TASK BRIEF.
Select, from the material below, each line with "screenshot" in it.

DATASET.
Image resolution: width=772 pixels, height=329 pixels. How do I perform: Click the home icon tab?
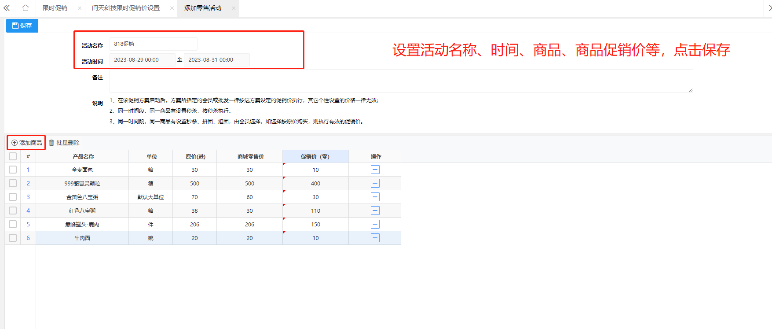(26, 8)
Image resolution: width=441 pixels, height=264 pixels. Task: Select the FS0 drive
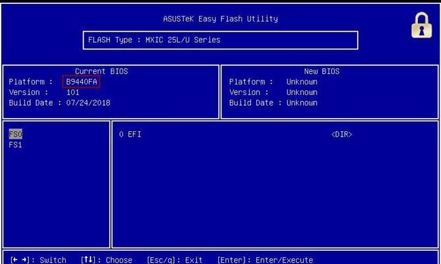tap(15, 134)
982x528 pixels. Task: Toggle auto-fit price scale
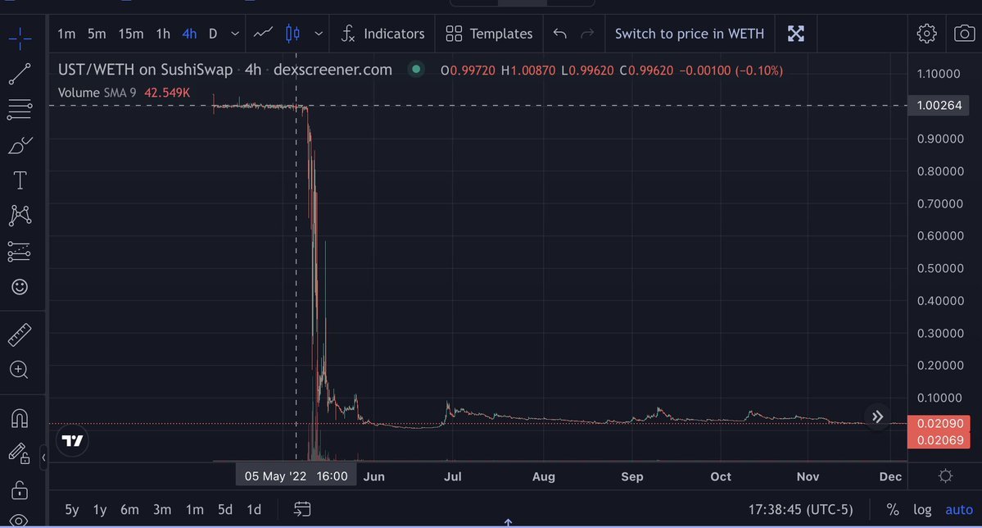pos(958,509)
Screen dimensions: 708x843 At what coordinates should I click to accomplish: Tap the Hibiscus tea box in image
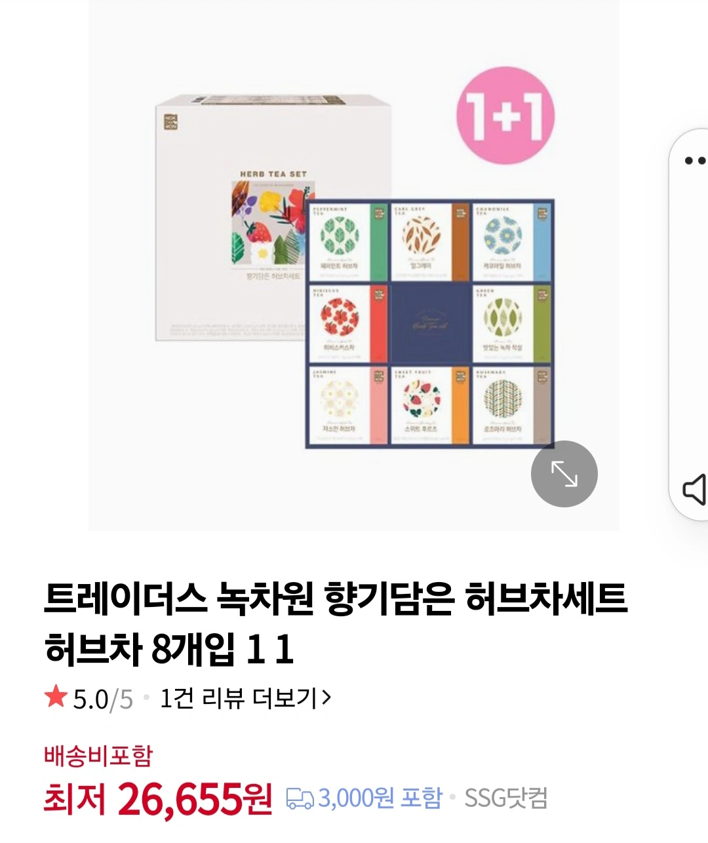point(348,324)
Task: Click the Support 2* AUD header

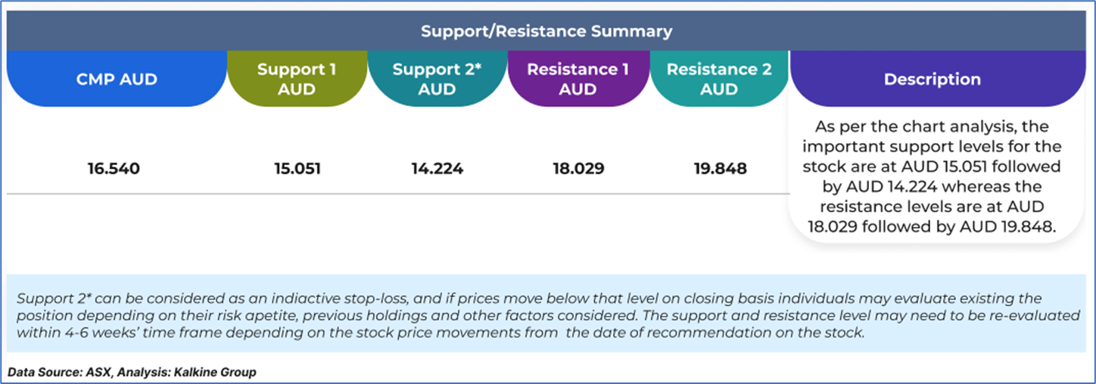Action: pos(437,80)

---

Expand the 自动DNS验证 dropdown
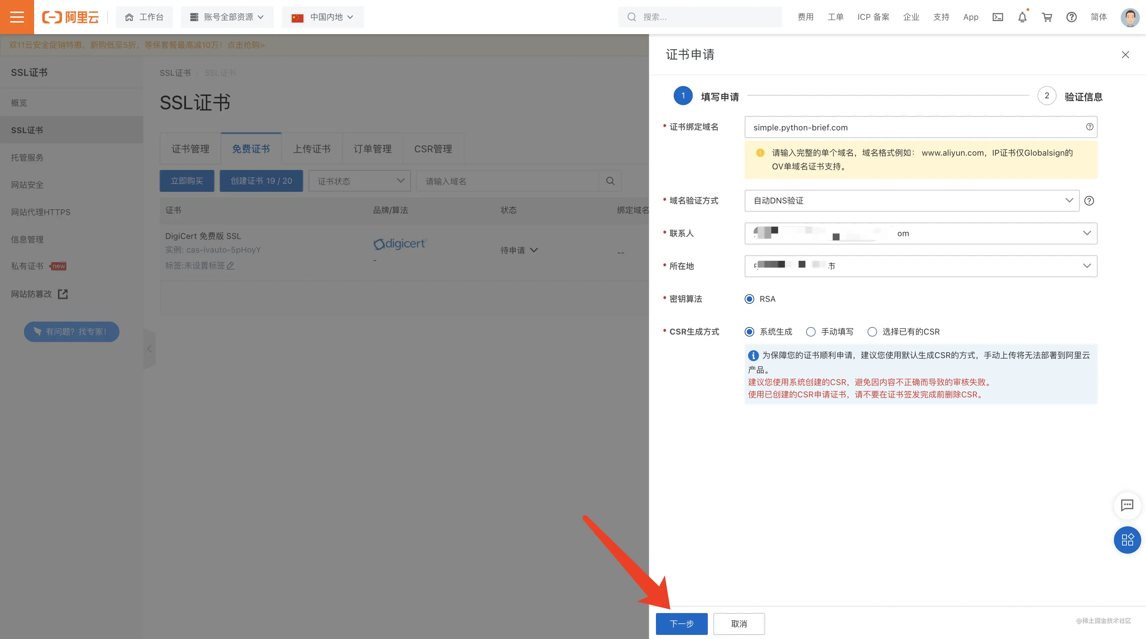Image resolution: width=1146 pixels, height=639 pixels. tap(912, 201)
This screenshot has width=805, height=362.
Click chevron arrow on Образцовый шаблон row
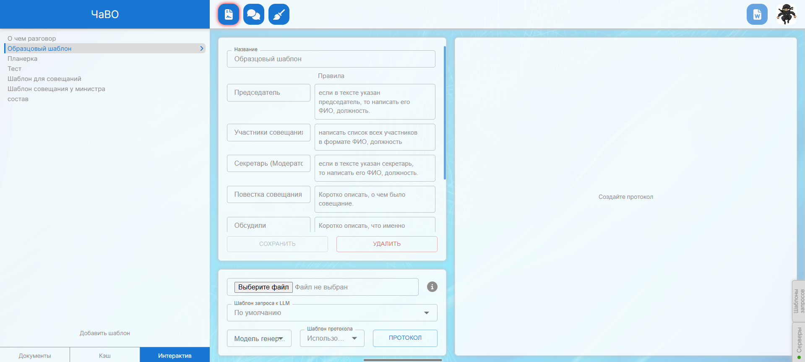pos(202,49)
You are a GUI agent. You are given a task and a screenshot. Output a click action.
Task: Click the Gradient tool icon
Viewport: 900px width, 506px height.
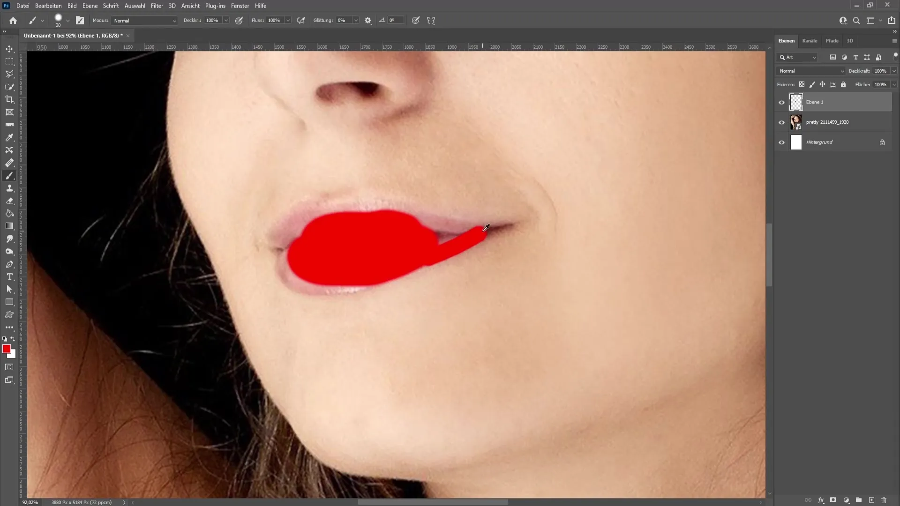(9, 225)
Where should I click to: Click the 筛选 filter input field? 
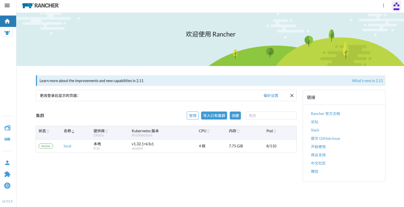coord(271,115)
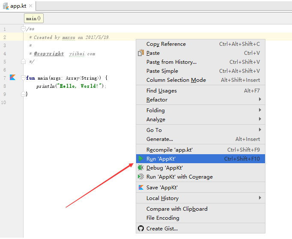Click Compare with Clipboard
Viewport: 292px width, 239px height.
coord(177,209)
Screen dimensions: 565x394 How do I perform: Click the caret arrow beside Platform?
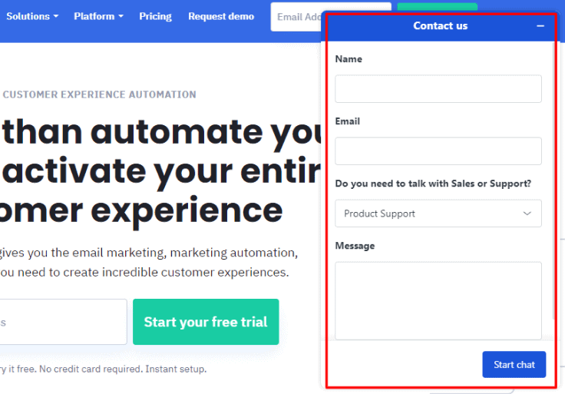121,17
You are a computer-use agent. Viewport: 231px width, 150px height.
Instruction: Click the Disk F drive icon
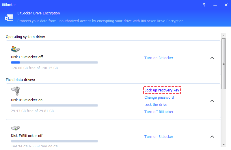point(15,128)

RESULT OF THIS EXERCISE.
This screenshot has width=805, height=362.
You are a GUI agent. You are given a task and a screenshot. Output a click action.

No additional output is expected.